> [DATA FOR THIS EXERCISE]:
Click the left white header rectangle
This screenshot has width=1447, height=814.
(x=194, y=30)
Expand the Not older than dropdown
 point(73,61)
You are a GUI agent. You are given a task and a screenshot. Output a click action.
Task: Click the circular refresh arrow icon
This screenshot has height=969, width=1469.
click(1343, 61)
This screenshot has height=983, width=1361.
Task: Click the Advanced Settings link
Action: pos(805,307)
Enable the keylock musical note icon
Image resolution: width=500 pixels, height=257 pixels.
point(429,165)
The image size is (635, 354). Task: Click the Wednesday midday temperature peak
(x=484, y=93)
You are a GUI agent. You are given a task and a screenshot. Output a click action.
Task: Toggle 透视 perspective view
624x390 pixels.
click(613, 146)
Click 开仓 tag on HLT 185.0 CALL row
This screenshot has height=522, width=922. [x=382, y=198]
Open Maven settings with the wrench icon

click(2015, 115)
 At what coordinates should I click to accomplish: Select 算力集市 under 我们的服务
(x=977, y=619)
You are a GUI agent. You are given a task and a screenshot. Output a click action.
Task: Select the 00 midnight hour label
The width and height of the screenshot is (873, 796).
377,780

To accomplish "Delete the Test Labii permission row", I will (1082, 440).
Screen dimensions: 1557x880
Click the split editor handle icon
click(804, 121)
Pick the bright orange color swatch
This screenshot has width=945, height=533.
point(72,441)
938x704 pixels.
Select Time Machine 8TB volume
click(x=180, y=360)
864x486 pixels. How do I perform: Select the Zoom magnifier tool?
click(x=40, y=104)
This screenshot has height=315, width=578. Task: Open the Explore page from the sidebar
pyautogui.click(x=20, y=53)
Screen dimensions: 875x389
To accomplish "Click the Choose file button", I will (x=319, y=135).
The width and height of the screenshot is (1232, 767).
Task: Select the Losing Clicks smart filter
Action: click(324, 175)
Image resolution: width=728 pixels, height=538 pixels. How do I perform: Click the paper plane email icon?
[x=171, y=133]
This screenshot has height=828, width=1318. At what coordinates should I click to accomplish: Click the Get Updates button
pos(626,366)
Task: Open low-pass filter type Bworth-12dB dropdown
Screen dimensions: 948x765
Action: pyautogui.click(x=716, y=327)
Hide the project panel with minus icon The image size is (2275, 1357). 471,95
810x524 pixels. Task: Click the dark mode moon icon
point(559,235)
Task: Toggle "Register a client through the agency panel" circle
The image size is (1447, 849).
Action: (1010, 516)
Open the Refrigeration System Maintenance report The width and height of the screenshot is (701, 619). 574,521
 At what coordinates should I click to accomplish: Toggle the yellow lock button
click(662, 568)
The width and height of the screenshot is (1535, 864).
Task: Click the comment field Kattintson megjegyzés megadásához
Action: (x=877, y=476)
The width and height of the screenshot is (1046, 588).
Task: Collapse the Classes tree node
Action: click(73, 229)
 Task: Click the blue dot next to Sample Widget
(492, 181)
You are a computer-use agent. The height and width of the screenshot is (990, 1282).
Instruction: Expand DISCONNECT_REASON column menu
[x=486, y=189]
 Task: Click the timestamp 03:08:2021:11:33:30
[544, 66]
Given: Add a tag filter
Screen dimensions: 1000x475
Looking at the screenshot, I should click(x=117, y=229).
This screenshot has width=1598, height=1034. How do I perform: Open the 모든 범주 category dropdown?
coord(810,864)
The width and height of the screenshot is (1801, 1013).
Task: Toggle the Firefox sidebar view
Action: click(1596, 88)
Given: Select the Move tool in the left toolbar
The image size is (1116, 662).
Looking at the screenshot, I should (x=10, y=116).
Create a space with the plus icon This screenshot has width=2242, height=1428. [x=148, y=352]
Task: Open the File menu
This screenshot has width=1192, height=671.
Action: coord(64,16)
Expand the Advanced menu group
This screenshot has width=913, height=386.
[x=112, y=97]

> [WHAT IS REQUIRED]: Find every line in the records above that contains the word "left", and copy each one.

> [ANSWER]:
Click the left white header rectangle
Given: Select the Move tool in the left toolbar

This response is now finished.